Originally completed in 2006, The Eyrie Residence has just been photographed for the first time since its completion in conjunction with an upcoming auction of the property. We take a retrospective look at this home by b.e architecture, who have clearly articulated the difference between the existing building and the addition.
November 19th, 2015
The Eyrie Residence combines a new and old to form an engaging home that sits proudly within its urban landscape. The original building was a classic example of the post-modernist houses that make up the identity of the surrounding area of Eaglemont and Ivanhoe. Rather than hiding the older building, b.e architecture’s redesign embraces the lines and materiality of the existing brick exterior and creates a new language in dark timber that clearly articulates the difference between existing and addition. While respecting the qualities of the older style, it is now an entirely new type of building suited for modern living.
Perched on a hill, the positioning of the dwelling gives it a quality of light and uplifting nature. High above the street and tucked behind high timber handrails, the commercial grade floor to ceiling windows are open and outward looking, but still offer a sense of seclusion and privacy. The new timber additions wrap around the structure forming three large balconies making use of the commanding view towards the city skyline that can be seen throughout the house.
Greenery is celebrated throughout the Eyrie Residence. The new configuration has a sequence of experiences beginning with a meandering landscaped path that brings you to the glazed, veranda-style entry. Upon entering, you can see all the way through the kitchen to the rear garden. Sightlines create relationships between the spaces and unexpected places including the bathrooms have open windows with private planted outlooks.

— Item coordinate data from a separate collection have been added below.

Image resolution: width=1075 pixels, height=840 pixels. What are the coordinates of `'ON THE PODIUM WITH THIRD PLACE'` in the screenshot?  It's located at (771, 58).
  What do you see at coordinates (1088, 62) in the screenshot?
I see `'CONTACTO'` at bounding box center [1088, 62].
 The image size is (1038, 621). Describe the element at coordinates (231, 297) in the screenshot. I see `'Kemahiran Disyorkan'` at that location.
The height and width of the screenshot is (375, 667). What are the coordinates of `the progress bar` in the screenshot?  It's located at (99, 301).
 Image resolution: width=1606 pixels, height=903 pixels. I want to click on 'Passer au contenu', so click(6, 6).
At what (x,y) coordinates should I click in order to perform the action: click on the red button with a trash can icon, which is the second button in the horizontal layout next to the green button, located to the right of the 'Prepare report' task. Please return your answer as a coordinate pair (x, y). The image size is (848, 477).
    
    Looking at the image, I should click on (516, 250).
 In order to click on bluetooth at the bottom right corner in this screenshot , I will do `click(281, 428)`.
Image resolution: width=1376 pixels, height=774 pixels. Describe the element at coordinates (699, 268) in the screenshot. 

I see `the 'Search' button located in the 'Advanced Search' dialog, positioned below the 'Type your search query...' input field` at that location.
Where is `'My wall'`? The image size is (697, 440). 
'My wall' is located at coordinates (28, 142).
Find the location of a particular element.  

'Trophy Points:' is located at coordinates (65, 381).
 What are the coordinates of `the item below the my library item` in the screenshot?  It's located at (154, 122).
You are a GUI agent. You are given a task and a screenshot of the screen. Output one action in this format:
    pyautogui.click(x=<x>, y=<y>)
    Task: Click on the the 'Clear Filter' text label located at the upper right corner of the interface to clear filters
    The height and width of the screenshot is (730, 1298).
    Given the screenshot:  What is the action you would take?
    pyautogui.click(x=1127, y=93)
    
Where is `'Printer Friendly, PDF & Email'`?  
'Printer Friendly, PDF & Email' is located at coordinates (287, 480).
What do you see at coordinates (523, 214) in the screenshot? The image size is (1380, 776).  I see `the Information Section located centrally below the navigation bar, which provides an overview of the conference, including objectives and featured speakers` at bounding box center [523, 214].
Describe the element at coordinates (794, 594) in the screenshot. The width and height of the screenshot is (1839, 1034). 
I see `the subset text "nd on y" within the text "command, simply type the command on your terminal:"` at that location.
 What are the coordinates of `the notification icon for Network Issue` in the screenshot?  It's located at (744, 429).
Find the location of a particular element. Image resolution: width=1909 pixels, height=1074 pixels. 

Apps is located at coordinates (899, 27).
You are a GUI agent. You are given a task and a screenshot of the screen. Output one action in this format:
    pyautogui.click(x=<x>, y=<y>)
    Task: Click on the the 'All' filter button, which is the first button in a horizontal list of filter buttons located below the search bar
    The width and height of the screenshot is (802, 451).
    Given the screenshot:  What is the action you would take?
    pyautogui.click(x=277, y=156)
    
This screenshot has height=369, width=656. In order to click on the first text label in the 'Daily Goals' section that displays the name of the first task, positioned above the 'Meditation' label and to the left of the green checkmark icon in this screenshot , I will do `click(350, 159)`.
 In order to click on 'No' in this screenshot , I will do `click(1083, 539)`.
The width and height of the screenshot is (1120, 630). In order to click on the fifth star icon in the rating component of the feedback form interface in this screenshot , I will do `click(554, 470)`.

As is often the case with older style homes, the layout was completely re-rationalised to create order and upgrades to ensure function that was not previously there. The new open plan area has a large, casual style kitchen that is designed to be the heart of the house. With the large timber table off the island bench, it is a social place where people can come together. Opening onto the gardens at the back of the house it is a functional indoor/outdoor space at the same time.
The Tatami room and large, traditional onsen style bathroom, were purpose-built in response to the Japanese heritage of the client, however the specific design details were developed to be interesting, contemplative rooms with many potential uses. The distinct elements throughout are memorable and contribute to the unexpected journey through the home.